(TEKSTFRAGMENT):
__________
Dan maar gewoon een route plannen. Links van het scherm krijg ik mogelijkheden om het karakter van mijn route te specificeren. Ik kan kiezen uit Dagelijks, Toeren, Racefiets, Mountain Bike, S-Pedelec en Kortste Route. Ook zijn er 2 knopjes die duidelijk aangeven of je een van-naar route of een rondrit wil plannen. Als laatste biedt het je de mogelijkheid een locatie te zoeken.

Laat ik niet te moeilijk beginnen en proberen een van-naar route te plannen. Ik kies voor de ‘Racefiets’ en ga op de kaart naar het beginpunt van mijn route. Ik klik op mijn linkermuisknop en…. er gebeurt niets! Nog een keer dan. Weer niets. Na wat zoeken en heen en weer appen met Ronald kom ik erachter dat je op je rechtermuisknop moet klikken. Nu krijg ik de mogelijkheid om te kiezen voor begin- of eindpunt. Dit lijkt een beetje op het gedrag van Komoot.

Bij de Naviki routeplanner moet je op je rechtermuisknop klikken om een Waypoint te kunnen zetten.

Nu eens kijken wat de planner doet als je een punt op de route pakt. Ik kies hier uiteraard voor een route die ik ken, zodat ik kan controleren of de planner een logische route kiest. En dat doet de Naviki routeplanner dus niet. Hij stuurt me dwars door een woonwijk over 2 smalle bruggetjes, over een viaduct en over een landweg, waar Almere bol staat van de fietspaden.
__________
(GEGEVENSREGELS):
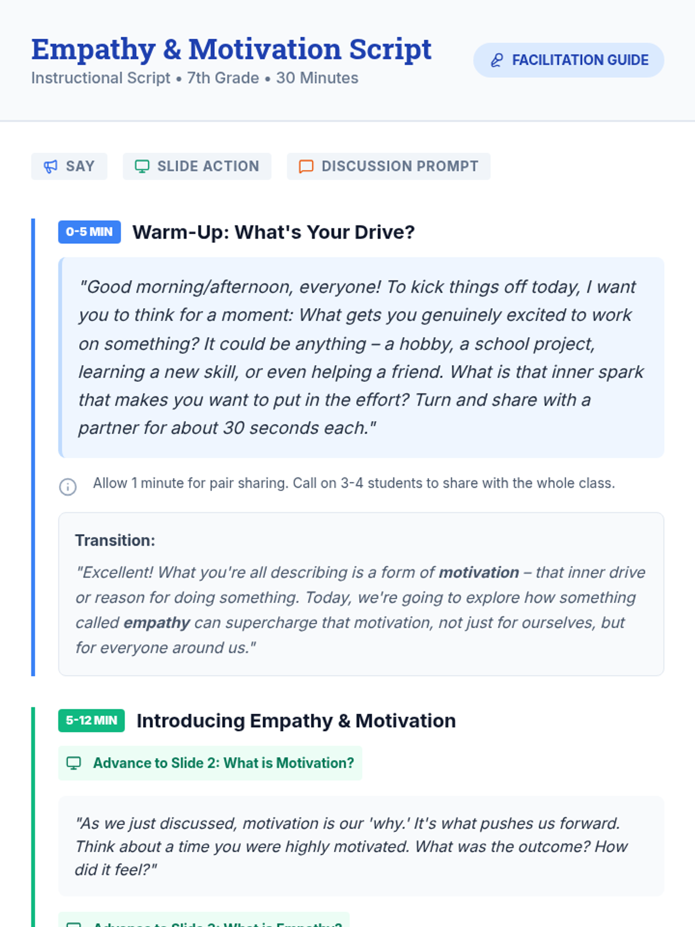
Task: Click the Warm-Up: What's Your Drive? heading
Action: pyautogui.click(x=274, y=232)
__________
(SCHRIFTELIJKE OPDRACHT 1):
Noem alle routetypes die je volgens het tekstfragment over de Naviki-routeplanner kunt kiezen.
(SCHRIFTELIJKE OPDRACHT 2):
Pak de draad van het tekstfragment over de Naviki-routeplanner op en schrijf verder na de laatste zin.
De lijst staat helemaal los van het tekstfragment.

(UITWERKING 1):
Dagelijks, Toeren, Racefiets, Mountain Bike, S-Pedelec en Kortste Route.

(UITWERKING 2):
Naviki heeft heel eigen ideeën bij een racefiets route

Dan maar even de andere opties proberen. ‘Dagelijks’ geeft al een betere route, door het volledig over een fietspad te plannen en zoveel mogelijk rechte lijnen aan te houden. Ik hoef niet dwars door een woonwijk. Nog steeds is het niet de route die ik zou fietsen. Dezelfde optie geeft hij ook bij ‘De Kortste Route’ en ‘Mountain Bike’. Bij ‘S-Pedelec’ houdt Naviki rekening met het feit dat je met zo’n fiets niet over het fietspad mag. Dat wordt wel een serieuze omweg. De ‘Toeren’ variant geeft het beste resultaat. Dit is de route die ik zelf zou kiezen. Juist voor de racefiets.

Naviki ‘Toeren’ lijkt het juiste alternatief te hebben

Nou ik dat heb uitgedokterd, ga ik een volgend punt op de route zetten. Dat lukt en Naviki kiest voor een redelijk logische route. Nog steeds met de optie ‘Toeren’. Nu zit er echter wel een stuk gravelpad in de route. Snel even checken met ‘Racefiets’ en daar blijkt de planner nog steeds een voorkeur te hebben voor wegen in plaats van fietspaden. Maar het stuk gravel wordt vermeden.

Nu maak ik een fout en wil ik het Waypoint verwijderen. Dat is jammer, dat kan dus niet. Je kunt het Waypoint wel verschuiven, maar niet verwijderen. Wel kun je een Waypoint invoegen. Dus ergens je route oppakken en verslepen naar een bepaald punt.

Aan de linkerkant geeft Naviki wat informatie over de afstand van je route en het hoogteprofiel. Ook krijg je leuke, maar redelijk nutteloze info over gemiddelde snelheid, te verbranden calorieën en besparing van kosten en milieu. Helaas kan ik geen info krijgen over de ondergrond van mijn route. Wel biedt de kaart de mogelijkheid drinkwater plaatsen aan te geven. Dat is dan weer nuttig.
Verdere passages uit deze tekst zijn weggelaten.